What are the public holidays in Singapore?

Singapore’s public holidays generally fall on the same dates each year; however, they may occasionally shift to accommodate various considerations such as weekends and religious observances. To access the most recent holiday list, please visit this link.

How long is the maternity and paternity leave in Singapore?

  • Statutory maternity leave — female employees in Singapore are entitled to up to 16 weeks of government-paid maternity leave.
  • Statutory paternity leave — male employees in Singapore are entitled to 2 weeks of paternity leave.
  • Statutory parental leave — male employees are allowed to share up to 4 weeks of his spouse’s 16 weeks government-paid maternity leave, subject to the spouse’s agreement.

What rights do employees have upon leaving employment due to certain conditions?

Employers can terminate employees for valid reasons such as poor performance or misconduct, but this must be done via providing a legal notice. When an employee’s service with a company is terminated for certain reasons, they are entitled to certain rights and benefits, including:

  • Notice period — the minimum notice period for termination varies based on the length of service, ranging from one day to four weeks.
  • Severance pay — employees with at least two years of service are entitled to retrenchment benefit, which varies based on the length of service.
  • Probation period — employees generally have three months of probation period according to their contracts.

What is the type of visa for employees in Singapore?

In order to be granted an employment visa in Singapore, the applicant must obtain a work permit from the Singapore Ministry of Manpower (MOM).

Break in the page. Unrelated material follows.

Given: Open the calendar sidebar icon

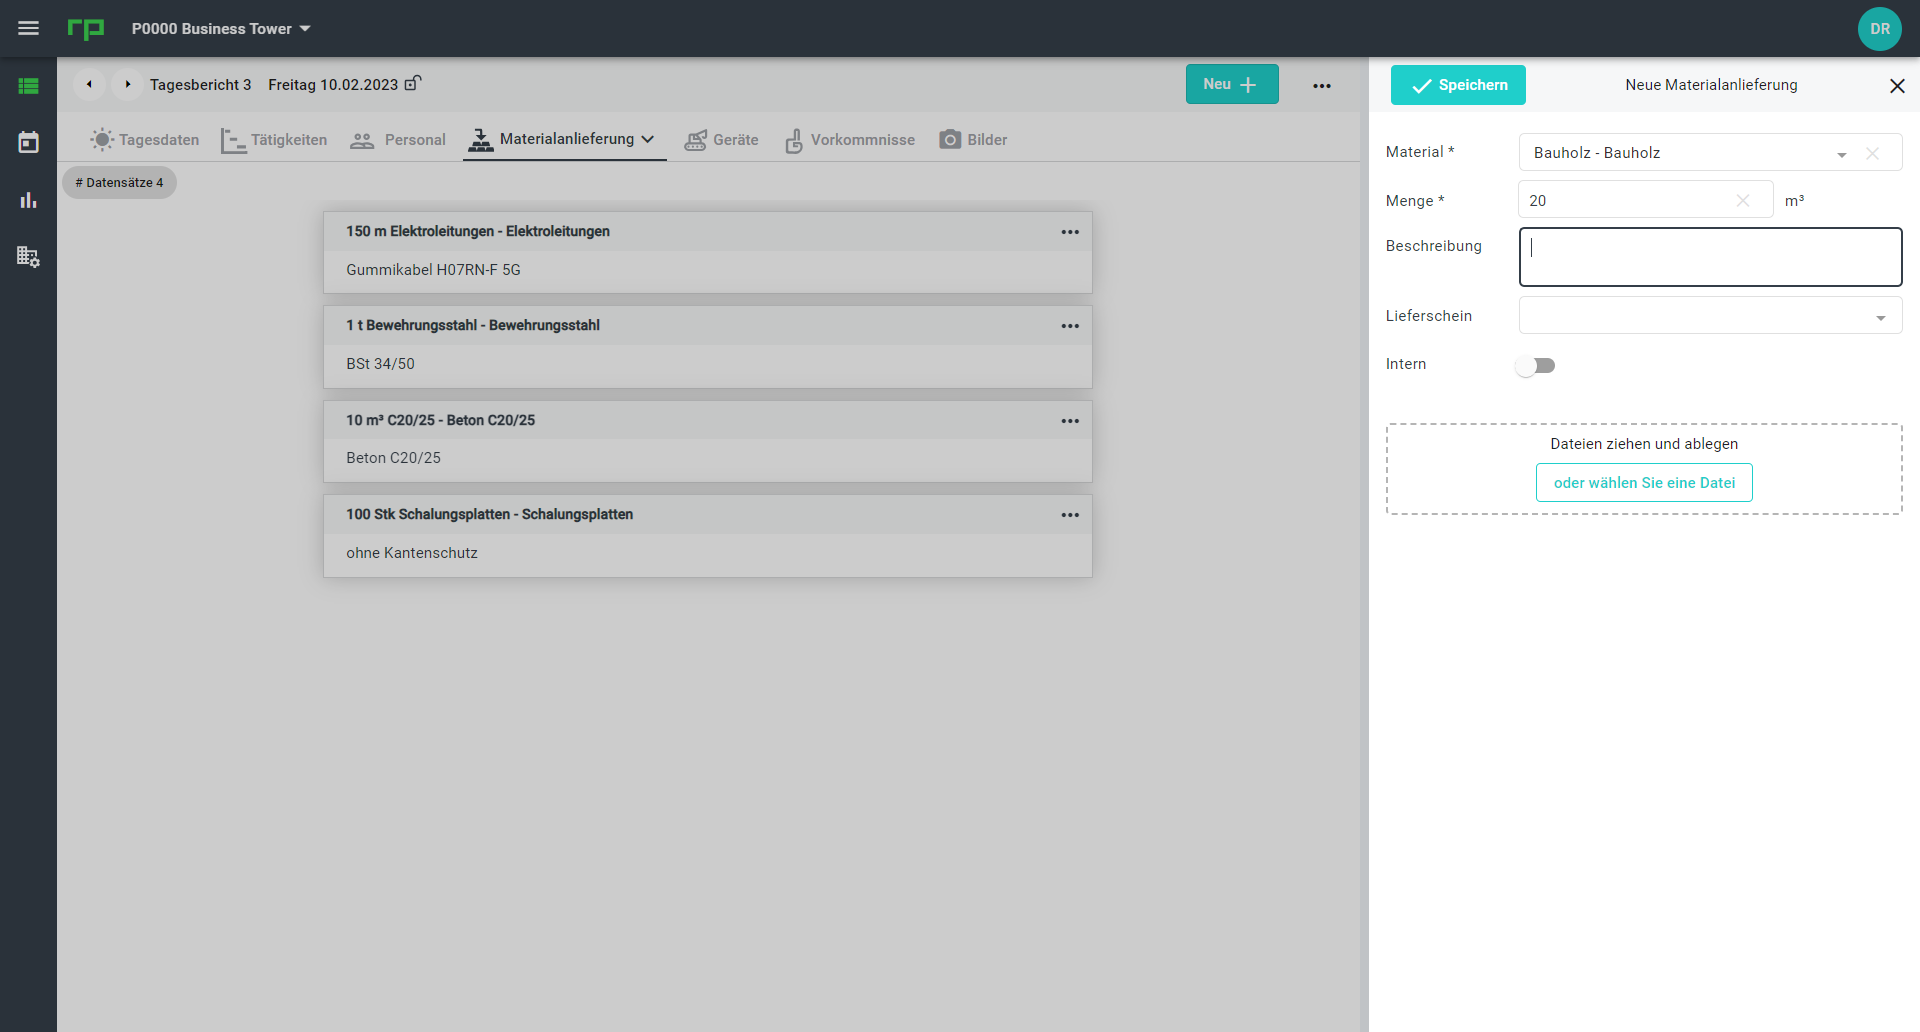Looking at the screenshot, I should point(28,142).
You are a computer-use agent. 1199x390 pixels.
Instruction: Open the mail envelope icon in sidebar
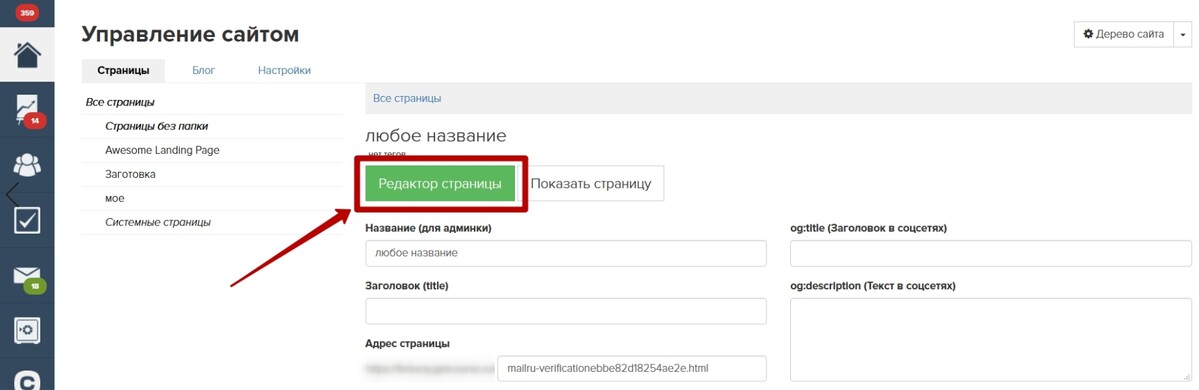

Singapore offers a variety of employment passes, but the basic procedures remain the same. An Employment Pass is set by the individual and the company they work for. If an Employment Pass holder wants to change jobs, the employer will have to cancel the existing EP, and the new employer will have to apply for a new one.

Standard VAT Rate

The standard VAT (known as Goods and Services Tax or GST) rate in Singapore is set at 8% in 2023 and will increase to 9% in 2024.

Is there a maximum length of contract for employees?

There is no specific maximum length of time for employees to be employed on a contract basis in Singapore. The length of a contract varies according to the agreement between the employer and the employee.

What is the retirement age in Singapore?

Under the Retirement and Re-employment Act (RRA), the minimum retirement age in Singapore is set at 63. Companies are not allowed to ask employees to retire prior to reaching the age of 63.